As she's driving, that song pops back into her head again. "If I should call you up/Invest a dime/And you say you belong to me/And ease my mind/Imagine how the world could be/So very fine/So happy together!" In the privacy of the car, Janice tries singing the tune out loud, thinking that maybe this will release her from its grip, but instead she just sounds ridiculous (she never could carry a tune). Randy--that was the name of her mother's boyfriend, the one who gave her the album; she remembers it now. They must have been living, where, Indiana? Michigan? Sometimes her childhood feels so out of focus. After her parents divorced when she was seven and her father moved off to Ohio (where he promptly died in a car accident), Janice's school years were spent drifting around the Midwest, as her mother found and lost work, and moved them from decrepit apartment to the spare bedroom of a relative's house to motel and back again. Mostly, her mother worked as a cleaning lady for the enormous homes on the shores of the Great Lakes, dusting porcelain knickknacks and polishing mahogany. After school, Janice would often sit at the kitchen tables of these grand houses, watching her mother mop floors, and feel a sense of protectiveness (Her mother! Cleaning their toilets!) but also shame (Her mother! Cleaning their toilets!).
From those years, Janice acquired a taste for gourmet food--tinned sardines and salty caviar, boxes of water crackers and hand-cut Italian pastas and briny cornichons, which her mother fed her as an after-school snack from the pantries of her employers. Sometimes, when no one was home, she would wander through the palatial bedrooms upstairs and linger in the girls' rooms. These were studies in pink, always, and she would examine their contents like a visitor to a museum: postcards from summer vacations in the south of France, stiff sateen-upholstered daybeds heaped carelessly with porcelain dolls, snapshots of boyfriends strategically stuffed into the carved mirror of a vanity.

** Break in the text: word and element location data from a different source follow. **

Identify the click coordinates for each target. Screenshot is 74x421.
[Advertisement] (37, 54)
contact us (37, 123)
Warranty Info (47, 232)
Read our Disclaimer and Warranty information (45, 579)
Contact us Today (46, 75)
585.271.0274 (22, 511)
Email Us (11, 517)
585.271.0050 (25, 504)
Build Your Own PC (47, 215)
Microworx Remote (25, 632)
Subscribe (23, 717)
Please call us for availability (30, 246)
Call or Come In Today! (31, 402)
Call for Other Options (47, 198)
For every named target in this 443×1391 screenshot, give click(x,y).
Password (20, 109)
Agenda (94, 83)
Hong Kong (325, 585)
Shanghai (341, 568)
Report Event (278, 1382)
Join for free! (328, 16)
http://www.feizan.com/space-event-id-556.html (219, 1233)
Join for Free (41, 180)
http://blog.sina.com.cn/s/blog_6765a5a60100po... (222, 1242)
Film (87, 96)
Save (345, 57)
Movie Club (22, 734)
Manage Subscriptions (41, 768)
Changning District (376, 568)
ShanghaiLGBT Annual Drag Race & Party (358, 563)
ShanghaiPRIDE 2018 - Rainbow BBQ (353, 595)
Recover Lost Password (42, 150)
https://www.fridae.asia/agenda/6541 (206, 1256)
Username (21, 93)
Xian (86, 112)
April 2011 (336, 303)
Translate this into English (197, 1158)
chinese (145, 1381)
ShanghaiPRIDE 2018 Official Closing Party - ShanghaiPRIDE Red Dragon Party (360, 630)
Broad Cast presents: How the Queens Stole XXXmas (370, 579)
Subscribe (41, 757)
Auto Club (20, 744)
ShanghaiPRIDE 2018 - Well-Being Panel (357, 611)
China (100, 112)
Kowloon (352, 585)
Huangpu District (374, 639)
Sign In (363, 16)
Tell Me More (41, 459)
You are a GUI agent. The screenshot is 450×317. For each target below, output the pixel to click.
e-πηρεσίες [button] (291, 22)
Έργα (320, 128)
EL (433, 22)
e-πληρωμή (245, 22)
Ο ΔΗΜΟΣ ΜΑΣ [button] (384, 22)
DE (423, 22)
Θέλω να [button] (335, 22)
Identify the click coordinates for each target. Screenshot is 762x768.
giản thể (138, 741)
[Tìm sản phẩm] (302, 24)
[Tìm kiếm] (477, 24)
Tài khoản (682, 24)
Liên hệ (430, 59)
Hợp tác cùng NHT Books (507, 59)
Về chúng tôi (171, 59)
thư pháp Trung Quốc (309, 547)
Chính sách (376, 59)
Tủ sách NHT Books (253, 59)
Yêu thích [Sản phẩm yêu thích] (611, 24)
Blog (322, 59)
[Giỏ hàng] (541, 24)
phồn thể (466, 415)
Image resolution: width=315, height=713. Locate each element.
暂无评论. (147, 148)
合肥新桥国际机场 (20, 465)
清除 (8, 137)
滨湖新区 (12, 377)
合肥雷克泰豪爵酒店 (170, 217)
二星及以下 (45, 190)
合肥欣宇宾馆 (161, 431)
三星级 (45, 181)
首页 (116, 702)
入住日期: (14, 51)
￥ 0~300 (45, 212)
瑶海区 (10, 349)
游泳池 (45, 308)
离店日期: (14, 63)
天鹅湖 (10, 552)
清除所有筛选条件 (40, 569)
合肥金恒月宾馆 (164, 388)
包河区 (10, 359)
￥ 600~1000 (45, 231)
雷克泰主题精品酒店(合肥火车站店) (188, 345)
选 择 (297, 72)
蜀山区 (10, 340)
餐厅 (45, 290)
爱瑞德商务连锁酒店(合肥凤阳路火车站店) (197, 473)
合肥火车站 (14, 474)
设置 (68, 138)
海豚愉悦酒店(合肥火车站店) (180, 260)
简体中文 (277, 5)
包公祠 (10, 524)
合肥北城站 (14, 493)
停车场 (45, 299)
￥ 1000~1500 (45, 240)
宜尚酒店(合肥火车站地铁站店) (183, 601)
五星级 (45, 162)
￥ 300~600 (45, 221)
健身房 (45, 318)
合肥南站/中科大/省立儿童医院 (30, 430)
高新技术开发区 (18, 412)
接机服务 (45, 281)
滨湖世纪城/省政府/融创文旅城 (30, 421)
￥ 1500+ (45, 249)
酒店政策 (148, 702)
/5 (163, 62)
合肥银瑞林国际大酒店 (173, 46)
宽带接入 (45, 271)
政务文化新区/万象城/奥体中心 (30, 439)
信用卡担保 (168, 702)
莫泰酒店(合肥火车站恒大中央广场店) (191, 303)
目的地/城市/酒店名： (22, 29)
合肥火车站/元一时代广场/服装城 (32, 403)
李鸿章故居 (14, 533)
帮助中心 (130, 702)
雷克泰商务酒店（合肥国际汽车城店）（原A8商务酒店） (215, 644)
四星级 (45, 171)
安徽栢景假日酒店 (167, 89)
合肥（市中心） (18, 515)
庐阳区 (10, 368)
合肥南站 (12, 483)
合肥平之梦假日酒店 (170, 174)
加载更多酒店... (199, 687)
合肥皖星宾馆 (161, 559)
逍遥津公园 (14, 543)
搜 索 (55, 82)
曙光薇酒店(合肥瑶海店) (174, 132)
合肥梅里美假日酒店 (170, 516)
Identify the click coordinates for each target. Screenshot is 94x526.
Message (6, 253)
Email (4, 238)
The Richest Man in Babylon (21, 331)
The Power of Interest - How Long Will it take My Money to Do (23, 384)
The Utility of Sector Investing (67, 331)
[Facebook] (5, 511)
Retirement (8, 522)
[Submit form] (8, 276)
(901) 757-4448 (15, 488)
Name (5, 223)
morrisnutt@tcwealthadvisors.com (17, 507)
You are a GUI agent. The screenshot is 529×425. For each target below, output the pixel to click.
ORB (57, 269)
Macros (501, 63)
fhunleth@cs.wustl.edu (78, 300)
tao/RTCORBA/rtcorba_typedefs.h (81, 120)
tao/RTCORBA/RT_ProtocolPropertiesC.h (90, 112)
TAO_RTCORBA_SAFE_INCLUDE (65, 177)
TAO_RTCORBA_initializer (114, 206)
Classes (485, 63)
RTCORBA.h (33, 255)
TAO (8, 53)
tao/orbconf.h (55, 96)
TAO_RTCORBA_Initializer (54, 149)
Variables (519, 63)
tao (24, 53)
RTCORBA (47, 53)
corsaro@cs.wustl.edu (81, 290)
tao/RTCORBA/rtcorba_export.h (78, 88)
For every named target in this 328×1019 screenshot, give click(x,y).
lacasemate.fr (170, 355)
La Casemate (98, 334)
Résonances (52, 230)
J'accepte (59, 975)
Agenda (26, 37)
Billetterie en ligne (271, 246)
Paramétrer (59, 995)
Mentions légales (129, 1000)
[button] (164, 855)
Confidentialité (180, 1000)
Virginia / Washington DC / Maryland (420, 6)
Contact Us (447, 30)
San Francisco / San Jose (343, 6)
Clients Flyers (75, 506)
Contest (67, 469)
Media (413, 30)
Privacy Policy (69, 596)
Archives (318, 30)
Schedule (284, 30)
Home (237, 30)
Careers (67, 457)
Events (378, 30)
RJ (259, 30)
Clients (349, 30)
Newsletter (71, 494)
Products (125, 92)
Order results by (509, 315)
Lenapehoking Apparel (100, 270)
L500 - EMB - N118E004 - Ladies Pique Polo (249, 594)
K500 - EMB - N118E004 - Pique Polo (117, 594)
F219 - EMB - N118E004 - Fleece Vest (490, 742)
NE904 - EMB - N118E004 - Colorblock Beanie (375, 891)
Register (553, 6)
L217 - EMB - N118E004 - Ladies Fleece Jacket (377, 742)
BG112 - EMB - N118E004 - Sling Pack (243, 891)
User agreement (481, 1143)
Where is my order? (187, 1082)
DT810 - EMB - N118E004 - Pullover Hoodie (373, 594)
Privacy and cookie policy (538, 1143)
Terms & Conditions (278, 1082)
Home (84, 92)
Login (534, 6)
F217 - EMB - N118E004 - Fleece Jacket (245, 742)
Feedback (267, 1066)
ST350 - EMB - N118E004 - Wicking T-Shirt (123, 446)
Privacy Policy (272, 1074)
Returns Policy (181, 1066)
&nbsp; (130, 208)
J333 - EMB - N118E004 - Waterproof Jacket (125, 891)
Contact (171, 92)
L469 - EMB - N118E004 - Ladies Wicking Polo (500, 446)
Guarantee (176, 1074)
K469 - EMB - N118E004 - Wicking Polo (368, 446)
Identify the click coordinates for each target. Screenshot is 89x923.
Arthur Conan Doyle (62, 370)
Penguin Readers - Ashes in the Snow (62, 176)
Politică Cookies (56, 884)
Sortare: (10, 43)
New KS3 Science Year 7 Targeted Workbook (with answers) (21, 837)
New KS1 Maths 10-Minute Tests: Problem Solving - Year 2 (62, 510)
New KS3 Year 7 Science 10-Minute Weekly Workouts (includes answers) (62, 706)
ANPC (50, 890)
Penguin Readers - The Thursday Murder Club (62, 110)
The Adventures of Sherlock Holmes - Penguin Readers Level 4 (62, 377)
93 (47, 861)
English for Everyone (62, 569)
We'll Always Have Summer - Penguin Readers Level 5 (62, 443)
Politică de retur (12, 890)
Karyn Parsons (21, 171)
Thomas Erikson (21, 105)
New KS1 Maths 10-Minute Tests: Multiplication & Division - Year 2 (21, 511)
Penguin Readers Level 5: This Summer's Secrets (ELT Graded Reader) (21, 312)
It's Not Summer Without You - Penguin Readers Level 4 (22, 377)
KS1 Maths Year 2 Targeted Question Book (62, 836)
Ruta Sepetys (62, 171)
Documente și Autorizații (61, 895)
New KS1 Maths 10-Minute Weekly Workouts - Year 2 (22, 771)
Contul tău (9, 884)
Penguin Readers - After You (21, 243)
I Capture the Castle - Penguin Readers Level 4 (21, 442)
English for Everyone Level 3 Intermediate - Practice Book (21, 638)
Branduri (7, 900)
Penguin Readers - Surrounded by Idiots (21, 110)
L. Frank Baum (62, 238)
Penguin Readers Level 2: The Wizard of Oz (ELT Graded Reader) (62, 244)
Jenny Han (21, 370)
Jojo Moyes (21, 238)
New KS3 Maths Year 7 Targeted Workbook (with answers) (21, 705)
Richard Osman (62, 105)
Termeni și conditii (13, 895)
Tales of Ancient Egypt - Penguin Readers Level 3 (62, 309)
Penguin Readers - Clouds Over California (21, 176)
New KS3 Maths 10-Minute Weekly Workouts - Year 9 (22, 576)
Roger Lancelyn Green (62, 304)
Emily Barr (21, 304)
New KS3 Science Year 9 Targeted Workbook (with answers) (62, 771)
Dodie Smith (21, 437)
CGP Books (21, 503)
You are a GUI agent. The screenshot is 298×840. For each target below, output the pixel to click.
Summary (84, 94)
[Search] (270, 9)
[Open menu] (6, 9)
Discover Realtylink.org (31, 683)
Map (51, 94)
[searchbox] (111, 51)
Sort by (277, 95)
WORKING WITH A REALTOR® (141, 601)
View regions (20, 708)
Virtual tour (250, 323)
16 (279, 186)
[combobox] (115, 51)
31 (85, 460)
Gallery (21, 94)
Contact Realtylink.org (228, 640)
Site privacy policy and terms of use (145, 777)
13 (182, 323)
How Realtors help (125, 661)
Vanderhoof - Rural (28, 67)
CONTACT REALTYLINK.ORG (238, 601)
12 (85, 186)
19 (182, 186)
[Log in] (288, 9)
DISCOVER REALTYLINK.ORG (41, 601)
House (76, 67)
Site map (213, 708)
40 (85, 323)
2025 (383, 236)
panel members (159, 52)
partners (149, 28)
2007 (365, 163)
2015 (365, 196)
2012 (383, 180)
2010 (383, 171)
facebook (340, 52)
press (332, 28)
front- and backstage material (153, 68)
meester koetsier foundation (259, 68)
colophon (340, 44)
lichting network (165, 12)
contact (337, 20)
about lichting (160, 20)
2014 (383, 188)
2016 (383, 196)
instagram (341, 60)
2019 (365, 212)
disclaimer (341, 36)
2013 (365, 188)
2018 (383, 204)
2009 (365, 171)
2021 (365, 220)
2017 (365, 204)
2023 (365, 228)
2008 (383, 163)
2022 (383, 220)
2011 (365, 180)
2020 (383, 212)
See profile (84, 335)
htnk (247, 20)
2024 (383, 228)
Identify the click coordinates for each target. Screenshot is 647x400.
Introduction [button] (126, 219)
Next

Mementos of lives lived without fear or pain or worry. Before she left, she would occasionally take a souvenir--a mohair sweater, a silk blouse with a loose button, a scarf of snagged cashmere extracted from the bottom of a forgotten pile. She could never wear these things outside, of course. She kept her purloined wardrobe in a cardboard box at the back of a closet, behind the secondhand corduroy skirts her mother bought for her at Henny Penny's Shop-n-Save, and played dress-up as a treat for benchmarks achieved: an A on her French exam, a date at the drive-in, a scholarship offer to a good college out West. With the expensive fabrics against her skin, she would imagine herself propelled toward some shiny future that winked at her from a distance, like a mirror catching the sun and reflecting back the promise of a more perfect life.
Her senior year, she reluctantly sold her collection at a consignment shop in order to help cover the car payments for their sputtering Buick, just a few months before her mother's latest useless boyfriend vanished with the keys. One kleptomaniac done in by another. In retrospect, she can almost laugh at the irony, although it certainly didn't seem funny at the time.